To print shape-memory structures with even finer details, Fang and his colleagues used a 3-D printing process they have pioneered, called microstereolithography, in which they use light from a projector to print patterns on successive layers of resin.
The researchers first create a model of a structure using computer-aided design (CAD) software, then divide the model into hundreds of slices, each of which they send through the projector as a bitmap -- an image file format that represents each layer as an arrangement of very fine pixels. The projector then shines light in the pattern of the bitmap, onto a liquid resin, or polymer solution, etching the pattern into the resin, which then solidifies.
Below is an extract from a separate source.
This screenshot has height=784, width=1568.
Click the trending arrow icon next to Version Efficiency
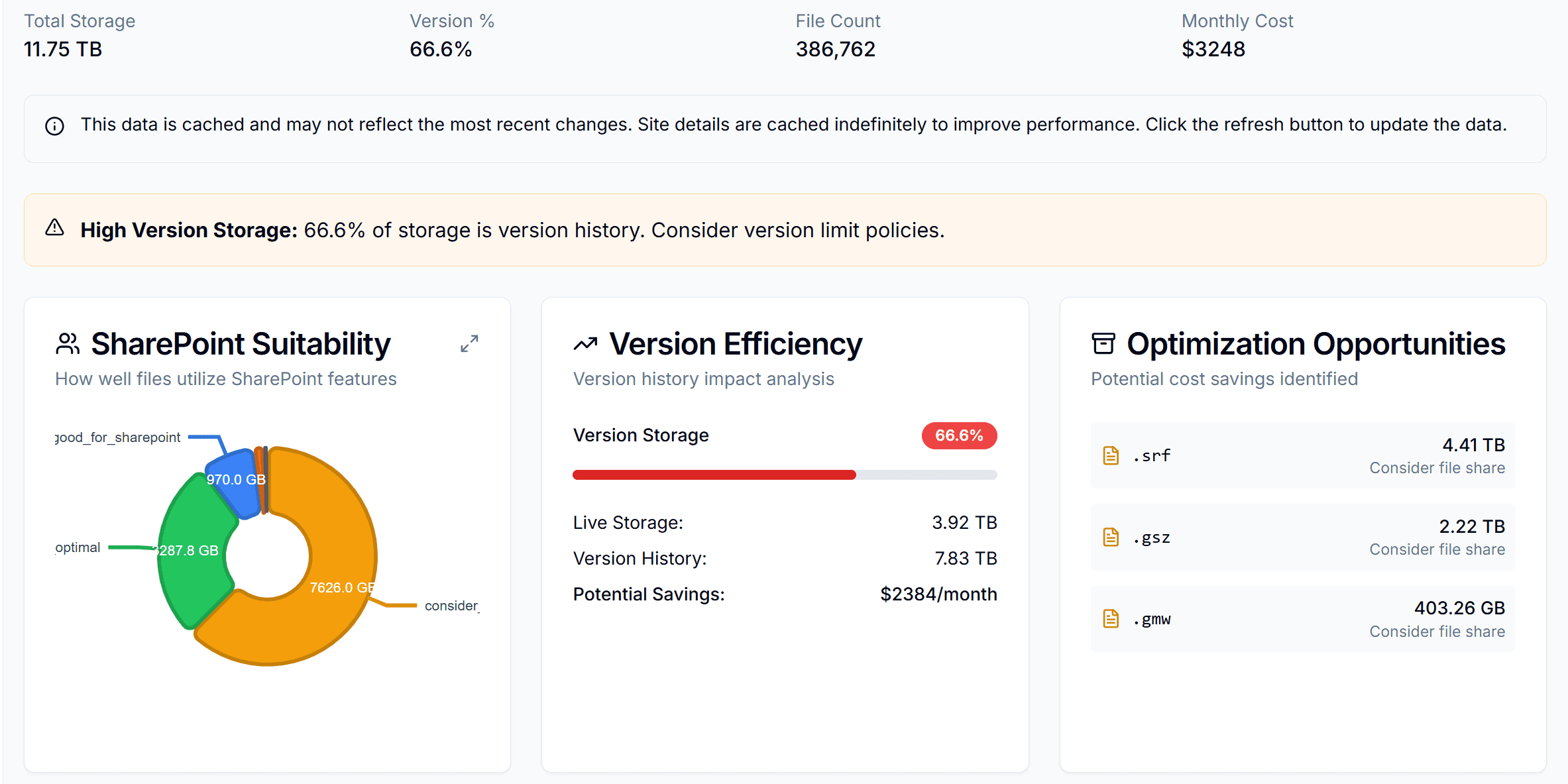(x=585, y=343)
"We're printing with light, layer by layer," Fang says. "It's almost like how dentists form replicas of teeth and fill cavities, except that we're doing it with high-resolution lenses that come from the semiconductor industry, which give us intricate parts, with dimensions comparable to the diameter of a human hair."
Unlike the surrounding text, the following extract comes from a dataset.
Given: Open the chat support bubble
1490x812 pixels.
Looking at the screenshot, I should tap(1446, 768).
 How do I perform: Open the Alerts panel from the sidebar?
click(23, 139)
The researchers then looked through the scientific literature to identify an ideal mix of polymers to create a shape-memory material on which to print their light patterns. They picked two polymers, one composed of long-chain polymers, or spaghetti-like strands, and the other resembling more of a stiff scaffold. When mixed together and cured, the material can be stretched and twisted dramatically without breaking.
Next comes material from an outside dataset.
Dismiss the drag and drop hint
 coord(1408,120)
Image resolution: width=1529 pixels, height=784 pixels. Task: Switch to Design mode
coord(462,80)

What's more, the material can bounce back to its original printed form, within a specific temperature range -- in this case, between 40 and 180 degrees Celsius (104 to 356 degrees Fahrenheit).
The team printed a variety of structures, including coils, flowers, and the miniature Eiffel tower, whose full-size counterpart is known for its intricate steel and beam patterns. Fang found that the structures could be stretched to three times their original length without breaking. When they were exposed to heat within the range of 40 C to 180 C, they snapped back to their original shapes within seconds.
"Because we're using our own printers that offer much smaller pixel size, we're seeing much faster response, on the order of seconds," Fang says. "If we can push to even smaller dimensions, we may also be able to push their response time, to milliseconds."